For the computer to work with and understand the text better, we convert the text into numbers. This is the process of vectorization. The reason we stem the words is so that we can reduce the dimension of the resultant matrix that we feed to the model. If the words are shorter then the vector-matrix too will be of fewer dimensions.
If our vector-matrix is large i.e. it has a representation of a lot of lengthy words then this will give rise to a classical Machine Learning problem called “The curse of dimensionality”. Due to the curse of dimensionality, the vector representation of the text we are working on has to be minimized. Stemming and Lemmatization help us to achieve this.
Now, let’s look at how we can practically perform stemming on text data.
Stemming using the NLTK library
The NLTK library provides a convenient way for us to implement stemming. We will be covering 3 stemmers here. Let’s get into it.
1. Porter stemmer
This stemmer is a basic stemmer and was developed in the ’80s. It is not used in the production environment today, but it is a good stemmer to play around with for beginners.

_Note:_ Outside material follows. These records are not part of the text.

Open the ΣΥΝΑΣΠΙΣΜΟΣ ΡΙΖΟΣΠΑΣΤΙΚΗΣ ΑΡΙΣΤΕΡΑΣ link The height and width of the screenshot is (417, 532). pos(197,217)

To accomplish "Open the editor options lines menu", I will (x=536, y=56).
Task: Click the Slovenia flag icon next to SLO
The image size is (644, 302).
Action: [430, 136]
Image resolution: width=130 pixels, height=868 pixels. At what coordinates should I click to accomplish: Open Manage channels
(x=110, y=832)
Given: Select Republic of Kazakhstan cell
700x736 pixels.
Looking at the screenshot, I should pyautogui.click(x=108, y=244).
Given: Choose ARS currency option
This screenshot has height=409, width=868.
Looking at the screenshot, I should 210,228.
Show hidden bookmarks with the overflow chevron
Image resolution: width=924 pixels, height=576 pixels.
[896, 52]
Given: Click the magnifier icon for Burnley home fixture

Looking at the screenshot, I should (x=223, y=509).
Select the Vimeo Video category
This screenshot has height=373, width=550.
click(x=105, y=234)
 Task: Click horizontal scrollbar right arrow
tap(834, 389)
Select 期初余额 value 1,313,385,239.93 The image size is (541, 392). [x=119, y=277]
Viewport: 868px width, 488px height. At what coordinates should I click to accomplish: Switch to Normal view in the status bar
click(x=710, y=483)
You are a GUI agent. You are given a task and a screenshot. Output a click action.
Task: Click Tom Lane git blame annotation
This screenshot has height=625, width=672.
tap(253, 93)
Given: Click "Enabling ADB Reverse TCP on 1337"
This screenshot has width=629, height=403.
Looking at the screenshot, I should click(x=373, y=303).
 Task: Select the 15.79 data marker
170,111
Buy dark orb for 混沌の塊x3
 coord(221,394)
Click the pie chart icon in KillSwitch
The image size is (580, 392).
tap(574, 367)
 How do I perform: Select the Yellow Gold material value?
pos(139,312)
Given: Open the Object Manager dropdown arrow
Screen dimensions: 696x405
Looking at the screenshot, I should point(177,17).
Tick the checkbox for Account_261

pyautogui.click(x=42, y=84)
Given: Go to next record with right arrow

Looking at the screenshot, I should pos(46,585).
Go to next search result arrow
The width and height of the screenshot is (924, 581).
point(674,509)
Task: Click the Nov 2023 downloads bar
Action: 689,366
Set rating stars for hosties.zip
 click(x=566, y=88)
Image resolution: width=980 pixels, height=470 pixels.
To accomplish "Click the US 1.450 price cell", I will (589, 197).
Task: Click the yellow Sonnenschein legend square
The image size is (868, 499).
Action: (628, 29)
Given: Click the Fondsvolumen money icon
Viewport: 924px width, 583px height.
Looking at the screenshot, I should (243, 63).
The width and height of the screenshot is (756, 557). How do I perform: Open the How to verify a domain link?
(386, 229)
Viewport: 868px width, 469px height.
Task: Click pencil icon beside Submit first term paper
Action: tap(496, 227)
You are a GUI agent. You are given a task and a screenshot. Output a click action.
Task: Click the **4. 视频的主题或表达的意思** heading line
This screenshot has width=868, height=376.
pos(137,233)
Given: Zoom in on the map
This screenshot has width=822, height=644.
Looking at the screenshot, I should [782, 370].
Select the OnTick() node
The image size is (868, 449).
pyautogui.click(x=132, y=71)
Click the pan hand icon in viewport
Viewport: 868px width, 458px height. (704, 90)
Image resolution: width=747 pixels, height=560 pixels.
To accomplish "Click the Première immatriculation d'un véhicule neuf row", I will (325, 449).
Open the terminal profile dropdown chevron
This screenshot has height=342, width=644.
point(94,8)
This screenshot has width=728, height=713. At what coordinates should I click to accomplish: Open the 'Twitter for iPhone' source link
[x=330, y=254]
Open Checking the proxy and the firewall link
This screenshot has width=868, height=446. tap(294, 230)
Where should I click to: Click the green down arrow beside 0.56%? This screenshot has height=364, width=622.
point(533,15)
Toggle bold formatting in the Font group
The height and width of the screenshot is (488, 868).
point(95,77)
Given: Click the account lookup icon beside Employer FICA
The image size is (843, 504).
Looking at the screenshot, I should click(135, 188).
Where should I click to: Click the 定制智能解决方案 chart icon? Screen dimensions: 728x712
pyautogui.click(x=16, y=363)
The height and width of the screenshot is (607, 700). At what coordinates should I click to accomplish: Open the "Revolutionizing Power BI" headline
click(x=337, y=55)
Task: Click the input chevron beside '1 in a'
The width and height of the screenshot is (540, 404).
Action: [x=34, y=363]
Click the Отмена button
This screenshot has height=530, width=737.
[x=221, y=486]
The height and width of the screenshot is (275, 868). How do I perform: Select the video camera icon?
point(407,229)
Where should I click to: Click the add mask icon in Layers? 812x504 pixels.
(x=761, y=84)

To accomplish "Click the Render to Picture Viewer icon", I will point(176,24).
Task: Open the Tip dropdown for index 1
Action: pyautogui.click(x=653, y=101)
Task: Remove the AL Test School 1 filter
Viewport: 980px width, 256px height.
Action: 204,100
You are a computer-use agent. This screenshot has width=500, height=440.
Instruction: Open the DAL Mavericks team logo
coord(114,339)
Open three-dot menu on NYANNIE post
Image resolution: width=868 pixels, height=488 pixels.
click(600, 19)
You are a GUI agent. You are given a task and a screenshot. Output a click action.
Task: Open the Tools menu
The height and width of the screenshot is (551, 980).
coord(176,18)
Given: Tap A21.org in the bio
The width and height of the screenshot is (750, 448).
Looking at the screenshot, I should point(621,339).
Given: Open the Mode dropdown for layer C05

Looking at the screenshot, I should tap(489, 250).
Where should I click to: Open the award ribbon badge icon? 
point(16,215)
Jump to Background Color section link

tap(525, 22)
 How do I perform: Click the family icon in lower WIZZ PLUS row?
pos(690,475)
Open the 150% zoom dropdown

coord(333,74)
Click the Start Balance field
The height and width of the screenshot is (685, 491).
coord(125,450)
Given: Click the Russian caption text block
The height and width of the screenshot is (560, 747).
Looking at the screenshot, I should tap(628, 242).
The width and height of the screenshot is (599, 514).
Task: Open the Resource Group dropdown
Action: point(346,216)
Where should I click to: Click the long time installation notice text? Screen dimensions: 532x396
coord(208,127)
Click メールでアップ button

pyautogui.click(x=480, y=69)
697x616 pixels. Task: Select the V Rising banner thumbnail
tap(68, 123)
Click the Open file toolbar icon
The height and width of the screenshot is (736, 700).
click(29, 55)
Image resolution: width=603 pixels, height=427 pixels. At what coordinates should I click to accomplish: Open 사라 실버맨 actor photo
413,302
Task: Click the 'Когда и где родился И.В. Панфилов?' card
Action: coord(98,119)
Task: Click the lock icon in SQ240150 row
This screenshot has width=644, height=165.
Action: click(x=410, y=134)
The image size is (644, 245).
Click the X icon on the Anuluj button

I now suggest you to open a new Colab notebook or any IDE you prefer to code in.
from nltk.stem.porter import PorterStemmer stemmer = PorterStemmer()
In the above code snippet, we are first importing the PorterStemmer from the NLTK library. In the next line, we are initializing the stemmer.
Now, let’s stem some words!
stemmer.stem("computer") Output: “comput”
As we can observe, the stemmer chops of the “er” part of the word “compute”. This shows that the PorterStemmer is a very basic stemmer.
stemmer.stem("cats") Output: “cat”
For the above code, the word “cats” has been converted to “cat” by chopping off “s”. It converted the word from plural to singular.
stemmer.stem("traditional") Output: “tradit”
The above code shows that the output of any Stemmer can be an invalid word. As we notice, the word “traditional” has been converted to “tradit” which is not even a word in English by chopping off the affix “ional”. This is one of the drawbacks of using stemmers.
Now let us take a complex example. Here we will convert some plurals words into their singular form using the PorterStemmer.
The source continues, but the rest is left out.